Si pour les uns les victoires électorales non méritées et le positionnement politique insatiable justifieraient les actes de corruptions et des détournements répétés, pour les autres, par contre, l'instinct de survie, la longévité professionnelle, le souci de recevoir de la hiérarchie une promotion ou une affectation professionnelle favorable, en seraient le stimulus sacralisé. Dans cette seconde réalité, on peut compter d'autres catégories sociales variées, notamment les fonctionnaires publics, les magistrats, les agents taxateurs et percepteurs d'impôts, les contrôleurs fiscaux et budgétaires, les inspecteurs financiers, etc.

Il doit être sincère de rappeler qu'autant il n'existe pas de corrupteur sans corrompu, autant il n'existe pas de détourneur sans facilitateur, agissant tous dans une corréité criminelle harmonieuse. Il est ainsi difficile de concevoir qu'un juge s'est fait corrompre sans l'acte d'un corrupteur justiciable ou Avocat. Au regard de la loi pénale congolaise, les deux sont passibles des poursuites et de condamnation, corrompu et corrupteur.

Depuis quelques jours en RDC, condamner ou dénoncer la corruption et les détournements de fonds publics, est devenu un sujet tabou, et parfois un crime de lèse-majesté. Est-ce parce que la majorité des corrompus et des détourneurs sont dépositaires du pouvoir public ? Pourquoi devrait-on continuer, au 21ème siècle, à s'interroger sur quel citoyen congolais serait le premier à purger la peine d'emprisonnement pour corruption ? Qu'en-est-il du détournement ? Que des procès interminables et sans issue. Les détourneurs circulent librement et sortent du pays comme et quand ils veulent. Ceux qu'on emprisonne pour détournement ont naturellement la garantie d'être relaxés dès que possible, et par moment sans procès. Leur passage en prison n'est qu'une formalité de trompe-l'oeil.

Les juristes praticiens et les congolais avertis espèrent sans espoir que la corruption et le détournement des deniers publics soient classés parmi les préventions usuelles à l'instar du meurtre, du viol, du vol, d'abus de confiance, d'escroquerie, de coups et blessures,... dossiers qui bondent les offices de nos magistrats congolais. Devraient-ils attendre le coup d'envoi de l'actuel Ministre de la justice pour déclencher les poursuites aux corrompus, aux corrupteurs et aux détourneurs?

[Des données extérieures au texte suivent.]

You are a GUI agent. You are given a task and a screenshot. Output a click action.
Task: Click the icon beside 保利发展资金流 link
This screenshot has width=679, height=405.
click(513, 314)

Chers compatriotes congolais, pourquoi sommes-nous contraints de normaliser aujourd'hui les actes de corruption et de détournement, pour lesquels les fonctionnaires d'autres États d'Afrique, d'Europe ou des États-Unis, sont punis exemplairement?

Le cas patent est celui d'un ancien ministre mozambicain en charge de transport qui a été poursuivi, jugé et condamné en 2020 pour blanchissement d'argent et corruption (Cfr. Rapport de l'ONG Transparency International sur la corruption des États de l'Union Africaine, 04 février 2021). Ce rapport indique que 44 pays africains sur les 55 ont ratifié à ce jour la Convention de l'Union Africaine sur la prévention et la lutte contre la corruption (CUAPLC), une convention qui entend éradiquer la corruption dans les gouvernements et dans les affaires. Cependant, les données sur la mise en oeuvre effective de cette Convention ne sont pas fournies par la majorité des États membres, ce qui traduit le manque de volonté politique à faire régner la transparence sur les questions de corruption.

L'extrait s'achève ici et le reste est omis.